Noddy24 wrote:Is it possible that part of Mo's problem is that he sees Andy as "the Organized One" and by being slapdash and hasty he's creating his own individuality?
That is very true. I have always thought that. You know how kids always pick up on that kind of stuff even when we don't say it. Mo says "Andy is the smart one in math and I'm the smart one at spelling." I try really, really hard not to compare them or say, why can't you just be like... I was the "perfect" one growing up and my sister and brother resented me because our parents always said that to them. As adults they told me while we were growing up they just figured if our parents had already decided they weren't smart then they couldn't fail. I don't want Mo to think like that... and I do tell him he is smart, he just has to take the time to do things.
Mo and I talked lastnight, I explained to him how important it is that he take his time in everything he does. He started to compare himself to Andy again I told him we were talking about him not Andy.
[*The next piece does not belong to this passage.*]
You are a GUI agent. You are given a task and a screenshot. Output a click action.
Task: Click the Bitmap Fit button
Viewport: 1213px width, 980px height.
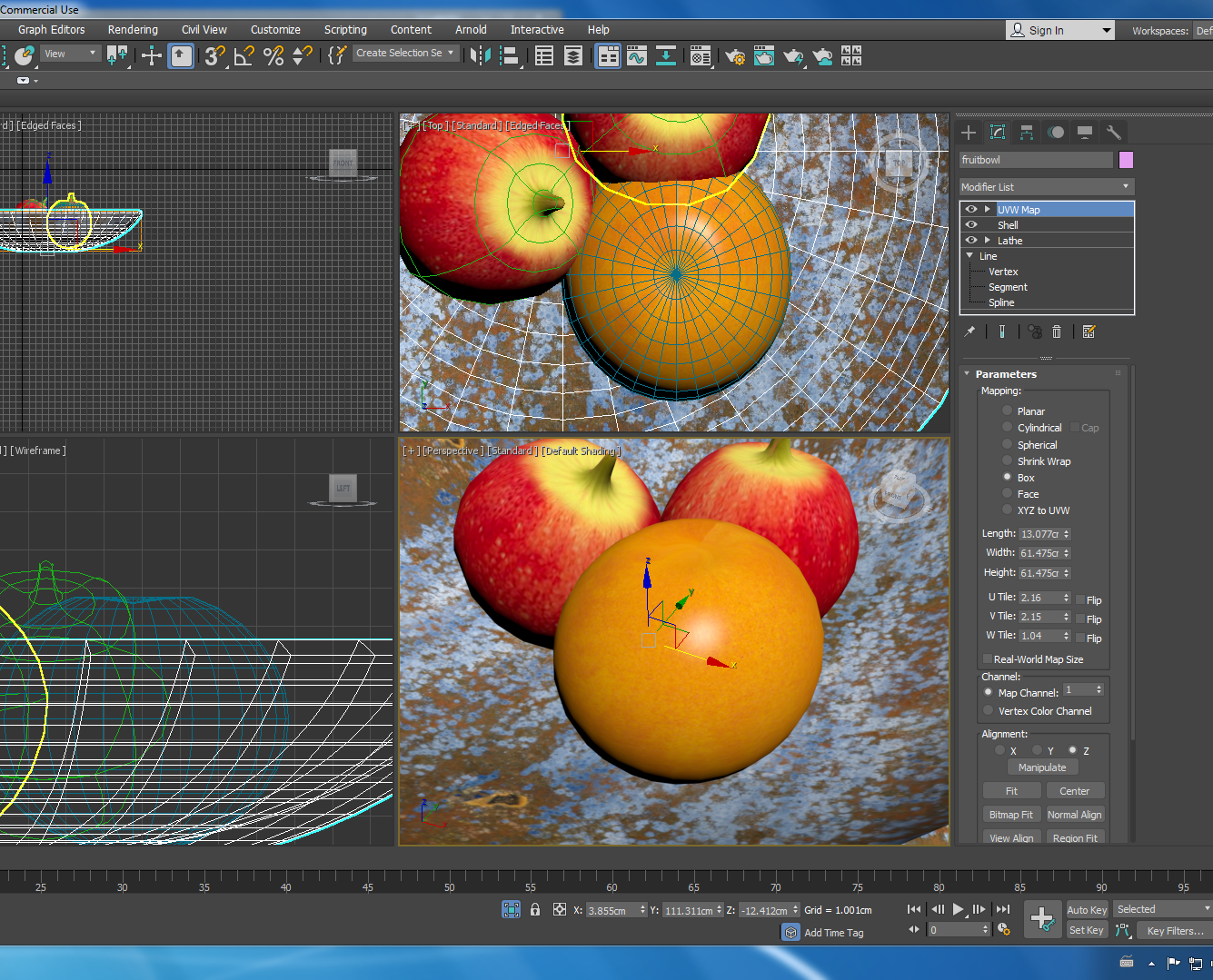[1010, 815]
I reminded him that Andy is his own person and eventhough they love eachother and he loves to hang out with his big brother he needs to start doing things on his own. We thought letting them chose different sports to play (Mo is in baseball & Andy is in water polo) might give them the opportunity to grow independently of each other.
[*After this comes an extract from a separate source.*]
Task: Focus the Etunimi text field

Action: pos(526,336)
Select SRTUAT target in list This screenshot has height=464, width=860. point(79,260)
Since their dad and I split Andy has felt like he has had to be responsible for Mo. That's another issue, but one in the same. They've been so close for all these years that it's hard for them to split up. They "fight" a lot when they are together and can't seem to be apart. Andy is going to 7th grade next fall and I'm really scared that Mo depends on Andy a lot. During our conversation last night I told Mo it's okay for him to be his own person, to make his own friends and find the sport he likes the most and stick to it with out Andy. I told him that just because they do different things doesn't mean they have to stop being best brothers...
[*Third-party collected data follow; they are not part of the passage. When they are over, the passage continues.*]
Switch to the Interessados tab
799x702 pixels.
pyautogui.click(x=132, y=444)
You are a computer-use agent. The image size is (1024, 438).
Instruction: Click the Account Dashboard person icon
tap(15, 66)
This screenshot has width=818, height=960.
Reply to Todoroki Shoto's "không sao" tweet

I also told him that if at the end of the quarter his teacher tells me he is still rushing then I will have to pull him out of baseball.

and let me tell you he loves baseball but he knows I stick to my word... so I hope he really starts taking his time at school.
Does anyone have any other advice on how to make sure kids don't feel like they are being compared to their siblings? Or that they are the "black sheep" of the family.